Lecture 2 – CELLULAR ORGANISATION OF THE NERVOUS SYSTEM Flashcards
Golgi and the Reticular Theory
- Reduced silver strain that was invented which allowed the staining of entire neurons
- Golgi believed that neurites were fused together to form a network which we now know is not the case, although this was the beginning of the idea that the brain was linked to a collection of cells
Cajal and the Neuron Doctrine
- Each neuron is a discrete cell known as the neuron doctrine
- Cajal argued that neurons are not fused together but are distinct cells which communicate by contact
- Principle of dynamic polarisation – neurons have a preferred direction in which they transmit information
- Principle of connectional specificity – contact only certain other neurons and even then, only specialised structures on that neuron
The development of the electron microscope
- Human eye resolution: 0.1mm
- Light microscope resolution: 0.1μm
- Electron microscope resolution: 0.1nm
cell ultrastructure
- shows how things work
- Confirmed the existence of synapses which was done by EM and gave more details about cells structure
Disadvantages of electron microscopy
cells must be fixed/ dead so cannot see any movement and its very difficult to see individual molecules
development of fluorescence labelling methods
- determines protein distribution in cell as it absorbs one light and emits enough due to ligand tags
disadvantages of fluorescence labelling methods
- limited by range of antibodies available as very specific to protein of interest
Development of confocal microscopes
- include lasers, high sensitivity cameras and imaging software which can examine live cells and the physiology
disadvantages of confocal microscopes
- modest resolution of 0.1μm
Neurons
- neuron stained with MAP-2 and is red and is an individual cell
- nervous system has not internal connect tissue for support
Glia
- Outnumber neurons in some brain regions
- 17:1 in the thalamus – predominant cell type in some areas of the brain
- 1:1 in the cerebral cortex
- may mediate some signalling in the brain
- primary role is to support neurons – physically and physiologically important
- can divide which neurons can’t do
Glia – astrocytes
- majority of glia
- star-shaped cells
- fill space between neurons – need tissue for support of neurons
- regulate composition of extracellular fluid – contains ions
- new research shows that astrocytes can play an important role in directing the proliferation and differentiation of neural stem cells
Oligodendrocytes/ Schwann Cells
- myelinated axons of neurons
- Oligodendrocytes is the CNS with many axons
- Schwann cells are in the PNS with a single axon and form a sheath to insulate it (both) and if removed will not be able to function properly
- Diagram in black in white is myelinated optic nerve fibres
Microglia
- act as the brain scavengers:
1. Phagocytic/ immune function
2. They can migrate and are very diverse
Ependymal cells
- Line ventricles – fluid filled spaces
- Direct migration during the development of the brain
- Type of glia
- Have cilia and structure looks a bit like epithelial cells
Important role in production of CSF
The Prototypical Neuron
- beginnings of polarity in epithelial cells which have specialised functions
- Cilia are specialised so only need to be on one end of the cell
- Neurons have several specialised structures: cell body, dendrites and axons
Neuronal Structure:
- Common with all cells:
- Cell body with cytosol and organelles including a nucleus
- Cell membrane (plasma lemma) - Unique to neuronal cells:
- Cannot reproduce
- Can trigger action potentials - Cytosolic organelles: stay in cytoplasm
- Peroxisomes
- Mitochondria
- Ribosomes
- Vacuolar apparatus (secretory pathway/ endocytic pathway) which includes the ER, secretory vesicles, Golgi complex, endosomes, lysosomes - Division at axon hillock includes the synaptic vesicles, mitochondria and smooth ER
dendrites
- Ca 2+ channels
- Ligand-gated ion channels (Glutamate receptors)
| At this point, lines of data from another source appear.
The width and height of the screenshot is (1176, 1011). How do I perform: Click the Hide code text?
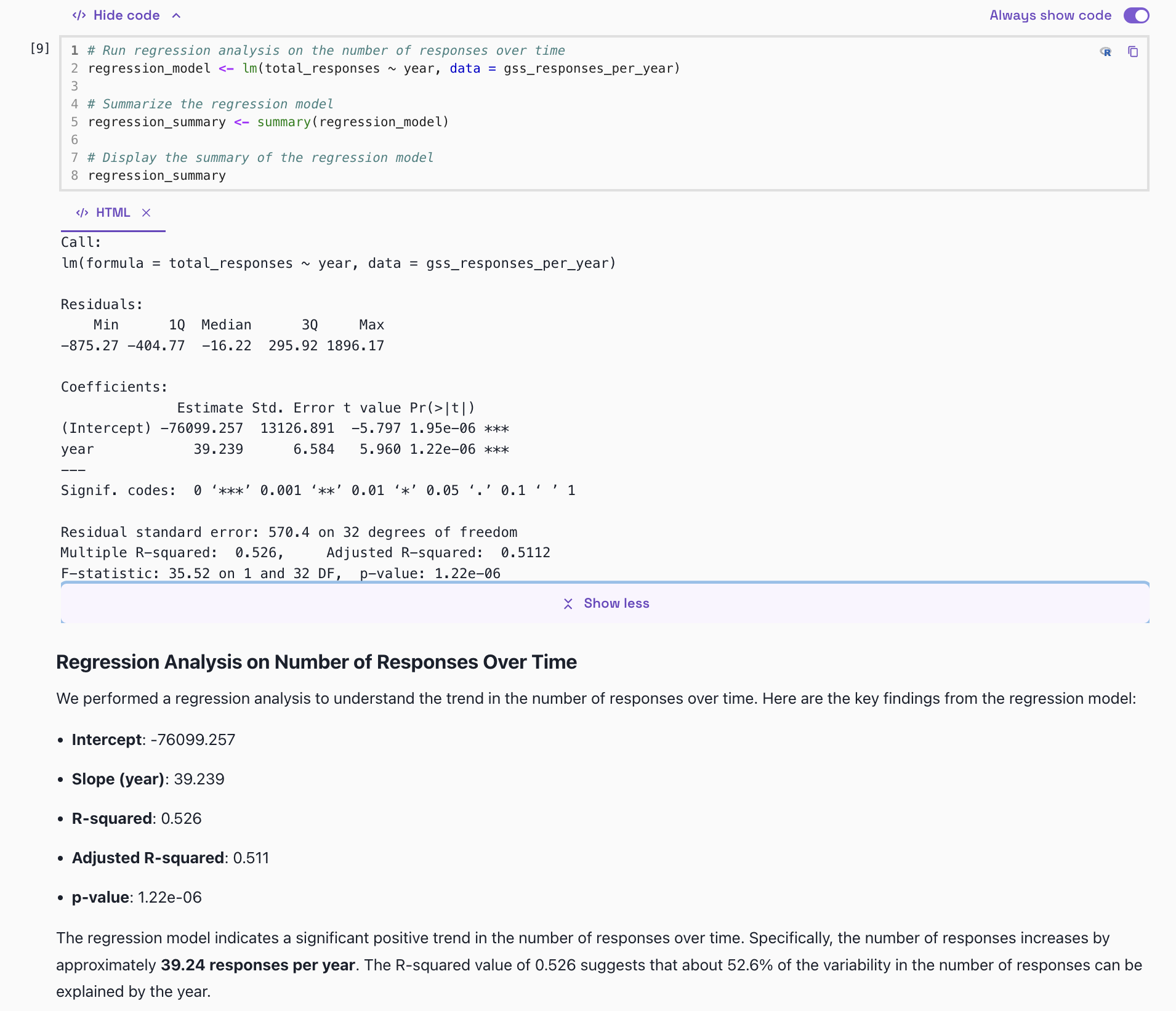[x=126, y=15]
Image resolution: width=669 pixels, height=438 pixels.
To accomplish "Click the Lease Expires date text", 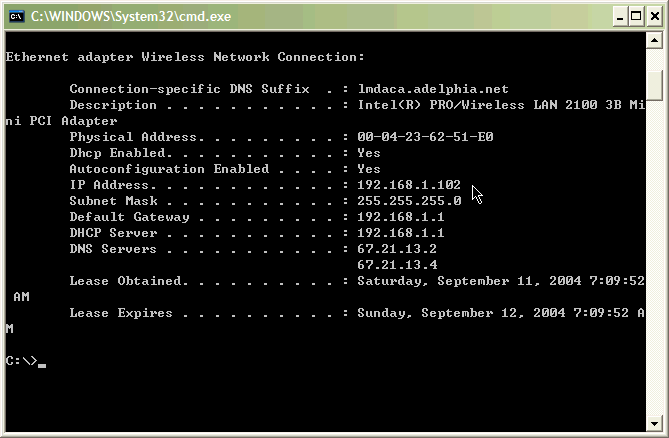I will click(500, 313).
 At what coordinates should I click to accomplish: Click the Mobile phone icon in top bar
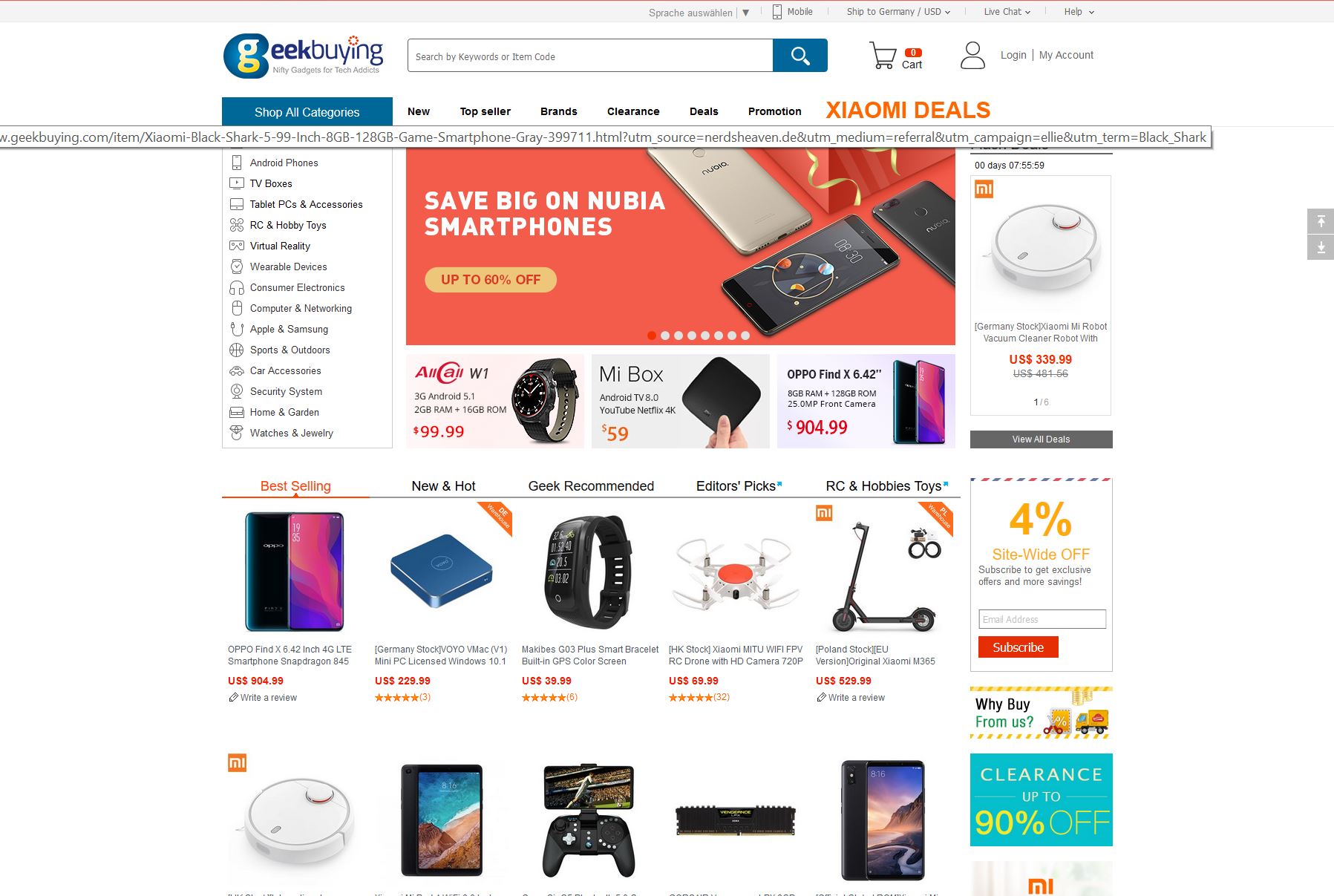[x=777, y=12]
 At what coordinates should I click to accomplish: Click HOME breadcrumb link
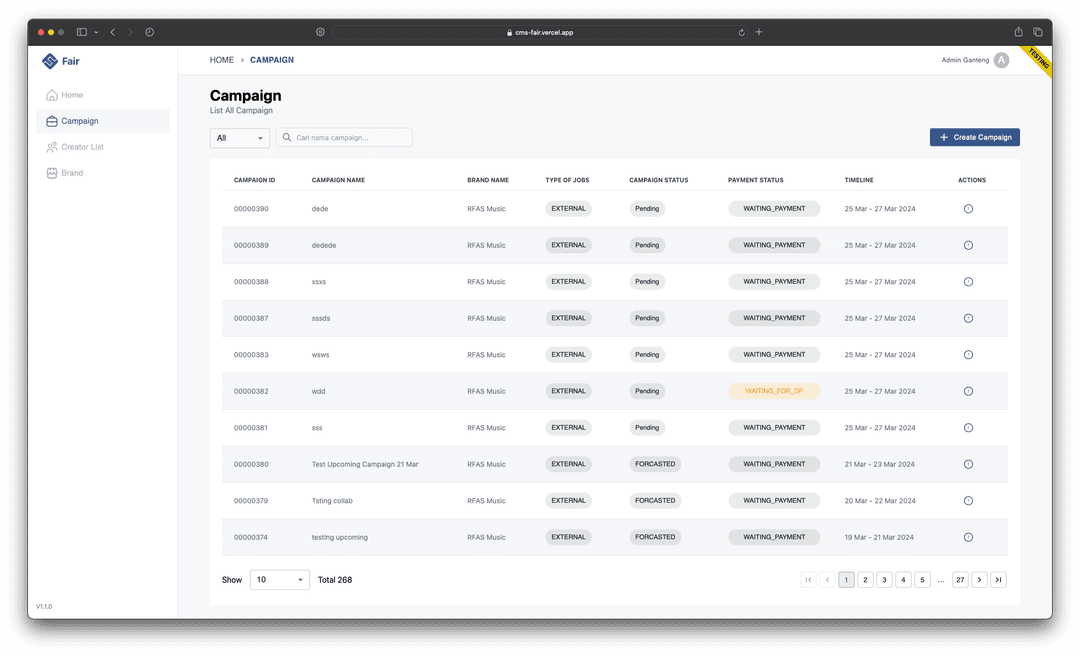[x=222, y=60]
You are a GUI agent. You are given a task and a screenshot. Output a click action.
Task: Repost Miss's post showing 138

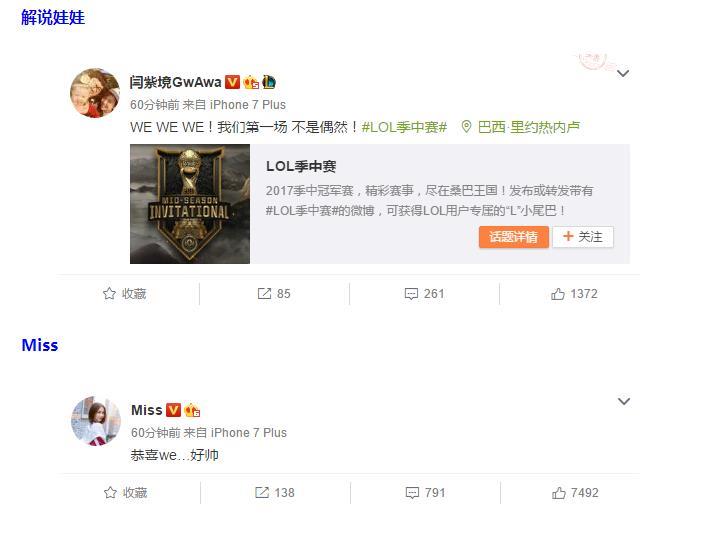pos(262,493)
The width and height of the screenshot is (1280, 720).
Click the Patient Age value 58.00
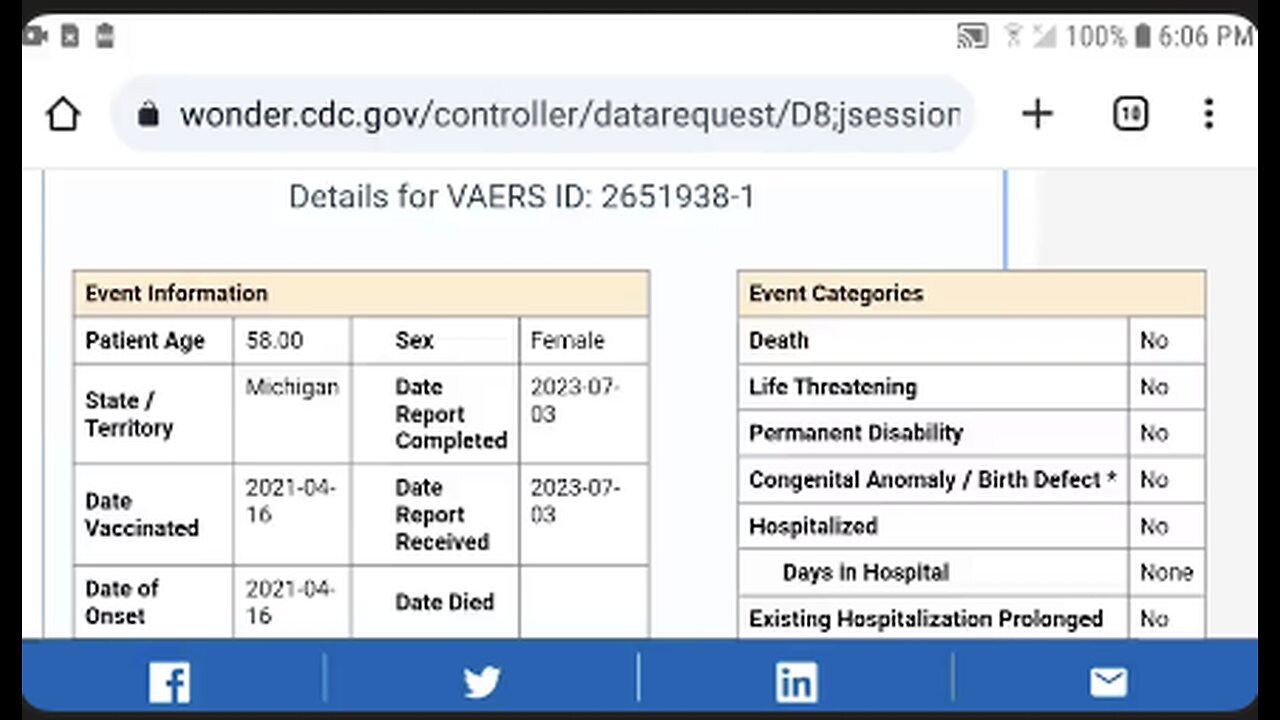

- G-Protein coupled receptors
- MAP2 staining makes nuclei blue and the dendrites green
Axon
- G-Protein coupled receptors (terminals)
- Ca2+ channel terminals
- Na+ and K+ channels (axon shafts)
- MAP2 staining makes the axon terminals orange
How does the polar structure of neurons arise?
- Targeting of components to axons or dendrites
- Neuronal cytoskeleton
- Structural support – shape and calibre of axons and dendrites
- Transport cargo to and from axons and dendrites
- Tethering of components at membrane surface
Microtubules
- Run along longitudinally down axons and dendrites
- Big, 20nm wide and tubulin polymers
- Polymerisation/depolymerisation changing the shape
- Microtubule associated proteins (MAP2 and Tau)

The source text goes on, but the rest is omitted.